Baccalauréat, diplôme qui sanctionne la fin des études secondaires et qui ouvre la voie aux études universitaires. © Bénin Web TV
Jamais depuis la création de l’examen national, le Bénin n’avait franchi la barre des 70 % de réussite. Le précédent record remontait à 1971 avec 63,2 % d’admis, un seuil tout juste dépassé en 2021 (64,42 %). Le 73,02 % de 2025 pulvérise donc ces références et établit un nouveau sommet. À titre de comparaison, le taux de réussite national oscillait souvent entre 20 % et 45 % de 1990 à 2010, avec un creux historique de seulement 8,13 % en 1983 lors d’une grave crise du système éducatif. Durant les années 2010, le pourcentage d’admis est resté relativement modeste (souvent sous les 40 %), mis à part quelques pics (46 % en 2005, 42 % en 2017) suivis de replis.
Il faut surtout noter l’évolution depuis 2018-2019, où le taux est brusquement passé d’environ 33 % à plus de 50 %. Cette tendance s’est confirmée par la suite, avec 64,42 % d’admis en 2021 (un premier record en 50 ans) puis quelques fluctuations liées à la difficulté des épreuves ou au contexte (59 % en 2022, 56,93 % en 2024). L’année 2025 marque donc une hausse spectaculaire de plus de 16 points par rapport à 2024 (56,93 %), ce qui atteste d’un progrès sans précédent sur une si courte période. En 2025, sur 78 537 candidats ayant effectivement composé, 57 349 ont été déclarés admis, contre environ 44 700 admis l’année précédente. Le caractère exceptionnel de cette performance est unanimement reconnu – reste à en expliquer les raisons.
Performance réelle ou taux « politique » ?
Face à ce bond spectaculaire du taux de réussite, une question est sur de nombreuses lèvres. Cette performance reflète-t-elle uniquement une amélioration réelle du niveau scolaire, ou a-t-elle été facilitée par des choix « politiques » visant à afficher de bons résultats ? Autrement dit, le Bac 2025 a-t-il été plus facile ? Les avis divergent.
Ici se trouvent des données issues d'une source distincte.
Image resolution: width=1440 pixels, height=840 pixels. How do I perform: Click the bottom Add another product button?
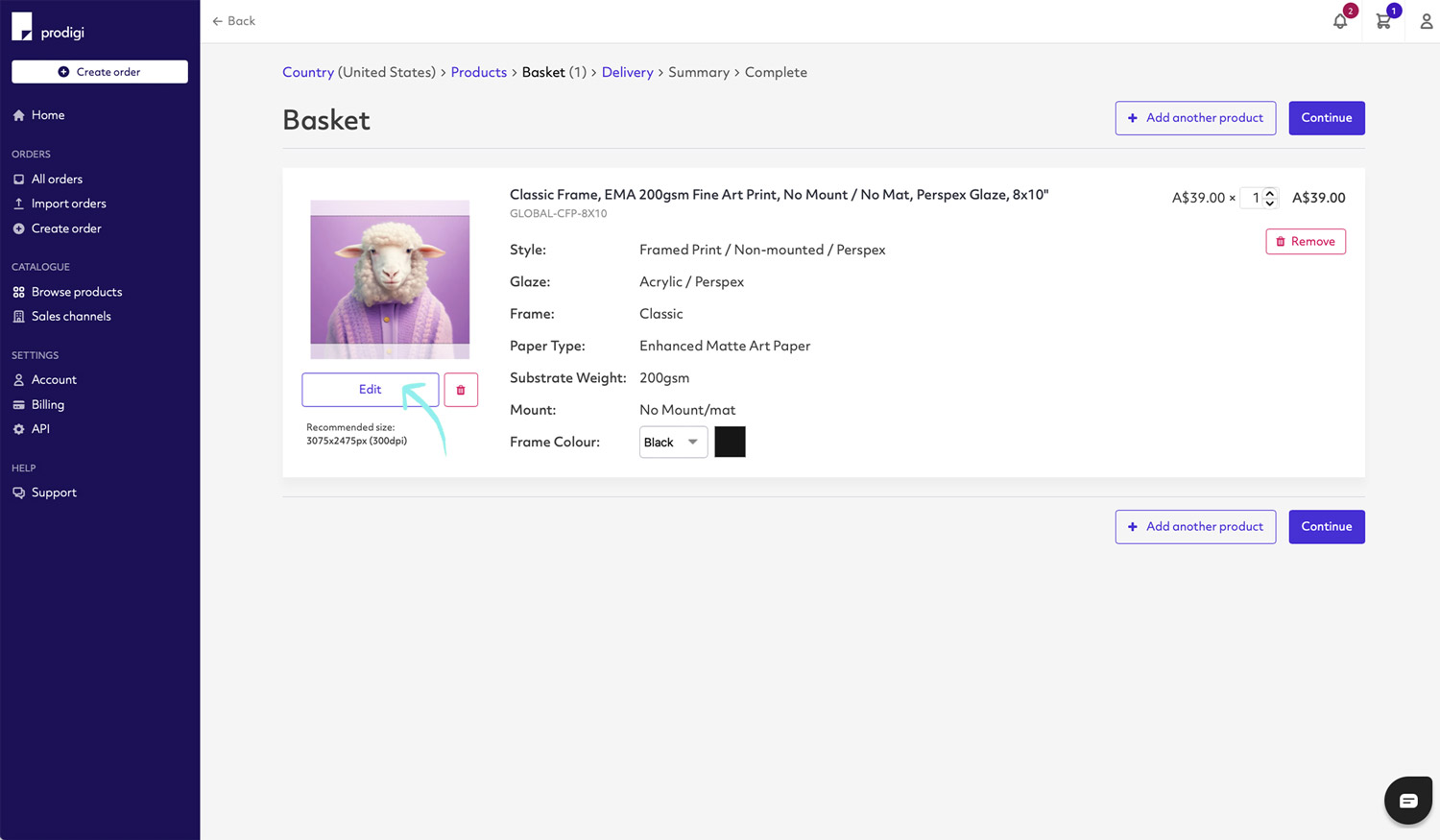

Du côté du gouvernement et des responsables éducatifs, le discours est sans ambiguïté. Ce succès est avant tout le résultat d’un travail acharné de tous les acteurs (élèves, enseignants, encadreurs) dans le cadre des réformes engagées, et en aucun cas d’une baisse des exigences. Ils mettent en avant la méritocratie et les efforts fournis. Le Directeur de l’Office du Bac a d’ailleurs publiquement félicité les acteurs du système ainsi que le Chef de l’État pour ces résultats « exceptionnels et inédits », en soulignant qu’« avec persévérance et rigueur dans le travail, on peut réaliser de grandes choses ».
Cependant, certains observateurs émettent l’hypothèse d’un examen 2025 plus abordable qu’à l’accoutumée. D’après un acteur du système éducatif interrogé par le quotidien Fraternité, « l’absence de grèves, un meilleur encadrement, [la] responsabilisation accrue des enseignants et des épreuves calibrées pour le candidat moyen » seraient autant de facteurs explicatifs de ce taux record. Cette remarque suggère que les sujets du Bac 2025 ont pu être adaptés à un niveau moyen raisonnable, sans questions pièges ni exigences disproportionnées, de sorte qu’un élève correctement préparé ait de bonnes chances de réussir. Dire autrement, on aurait évité un examen trop élitiste pour privilégier une évaluation plus en phase avec le niveau général des élèves. Si tel est le cas, ce choix peut être vu sous deux angles. D’une part, il valorise davantage d’élèves et concrétise l’effort collectif consenti depuis des années ; d’autre part, il pourrait être interprété comme une façon de gonfler artificiellement le taux de réussite pour des motifs politiques ou d’image.
Toutefois, il est difficile, sans une analyse fine des épreuves et des notes, de trancher sur cette question. Le fait que tous les examens nationaux de 2025 (CEP, BEPC, Bac) aient connu une hausse notable pourrait accréditer la thèse d’une amélioration du système dans son ensemble – ou celle de directives ayant encouragé une certaine bienveillance dans la notation. Notons par exemple que le BEPC (Brevet, de fin du premier cycle) a dépassé 77 % de réussite cette année, un score lui aussi très élevé. L’augmentation du taux de réussite au Bac s’inscrirait donc dans une tendance de fond entamée depuis 2018.